Stored items
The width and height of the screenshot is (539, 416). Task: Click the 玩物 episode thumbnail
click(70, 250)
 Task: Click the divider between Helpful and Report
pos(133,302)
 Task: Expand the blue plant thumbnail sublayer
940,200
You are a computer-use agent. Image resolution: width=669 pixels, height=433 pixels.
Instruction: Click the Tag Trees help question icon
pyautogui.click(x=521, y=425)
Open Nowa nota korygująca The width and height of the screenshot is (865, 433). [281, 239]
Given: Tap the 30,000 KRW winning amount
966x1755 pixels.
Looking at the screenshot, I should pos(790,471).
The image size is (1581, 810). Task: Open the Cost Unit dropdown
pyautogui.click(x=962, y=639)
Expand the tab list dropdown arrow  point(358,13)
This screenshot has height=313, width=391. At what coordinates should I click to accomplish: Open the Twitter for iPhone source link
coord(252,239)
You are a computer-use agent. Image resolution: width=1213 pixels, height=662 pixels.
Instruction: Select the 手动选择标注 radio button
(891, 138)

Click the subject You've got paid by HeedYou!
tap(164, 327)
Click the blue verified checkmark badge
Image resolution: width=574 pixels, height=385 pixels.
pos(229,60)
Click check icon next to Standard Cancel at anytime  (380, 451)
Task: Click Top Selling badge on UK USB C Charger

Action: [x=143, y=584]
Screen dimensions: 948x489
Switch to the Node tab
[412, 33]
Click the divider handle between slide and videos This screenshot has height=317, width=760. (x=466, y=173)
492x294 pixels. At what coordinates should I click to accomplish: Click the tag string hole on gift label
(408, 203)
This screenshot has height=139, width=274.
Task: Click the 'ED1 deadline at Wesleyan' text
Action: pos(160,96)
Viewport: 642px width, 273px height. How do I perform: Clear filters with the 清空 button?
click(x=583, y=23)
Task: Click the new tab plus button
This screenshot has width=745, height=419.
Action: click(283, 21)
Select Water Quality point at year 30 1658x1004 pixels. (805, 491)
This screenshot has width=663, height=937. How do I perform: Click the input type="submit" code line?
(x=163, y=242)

Exercise details —
Copy the records above, keeping every word the same.

Finished task —
The width and height of the screenshot is (539, 416). Task: Click the 玩物 episode thumbnail
click(70, 250)
 Task: Click the divider between Helpful and Report
pos(133,302)
 Task: Expand the blue plant thumbnail sublayer
940,200
You are a computer-use agent. Image resolution: width=669 pixels, height=433 pixels.
Instruction: Click the Tag Trees help question icon
pyautogui.click(x=521, y=425)
Open Nowa nota korygująca The width and height of the screenshot is (865, 433). [281, 239]
Given: Tap the 30,000 KRW winning amount
966x1755 pixels.
Looking at the screenshot, I should pos(790,471).
The image size is (1581, 810). Task: Open the Cost Unit dropdown
pyautogui.click(x=962, y=639)
Expand the tab list dropdown arrow  point(358,13)
This screenshot has height=313, width=391. At what coordinates should I click to accomplish: Open the Twitter for iPhone source link
coord(252,239)
You are a computer-use agent. Image resolution: width=1213 pixels, height=662 pixels.
Instruction: Select the 手动选择标注 radio button
(891, 138)

Click the subject You've got paid by HeedYou!
tap(164, 327)
Click the blue verified checkmark badge
Image resolution: width=574 pixels, height=385 pixels.
pos(229,60)
Click check icon next to Standard Cancel at anytime  (380, 451)
Task: Click Top Selling badge on UK USB C Charger

Action: [x=143, y=584]
Screen dimensions: 948x489
Switch to the Node tab
[412, 33]
Click the divider handle between slide and videos This screenshot has height=317, width=760. (x=466, y=173)
492x294 pixels. At what coordinates should I click to accomplish: Click the tag string hole on gift label
(408, 203)
This screenshot has height=139, width=274.
Task: Click the 'ED1 deadline at Wesleyan' text
Action: pos(160,96)
Viewport: 642px width, 273px height. How do I perform: Clear filters with the 清空 button?
click(x=583, y=23)
Task: Click the new tab plus button
This screenshot has width=745, height=419.
Action: click(283, 21)
Select Water Quality point at year 30 1658x1004 pixels. (805, 491)
This screenshot has width=663, height=937. How do I perform: Click the input type="submit" code line?
(x=163, y=242)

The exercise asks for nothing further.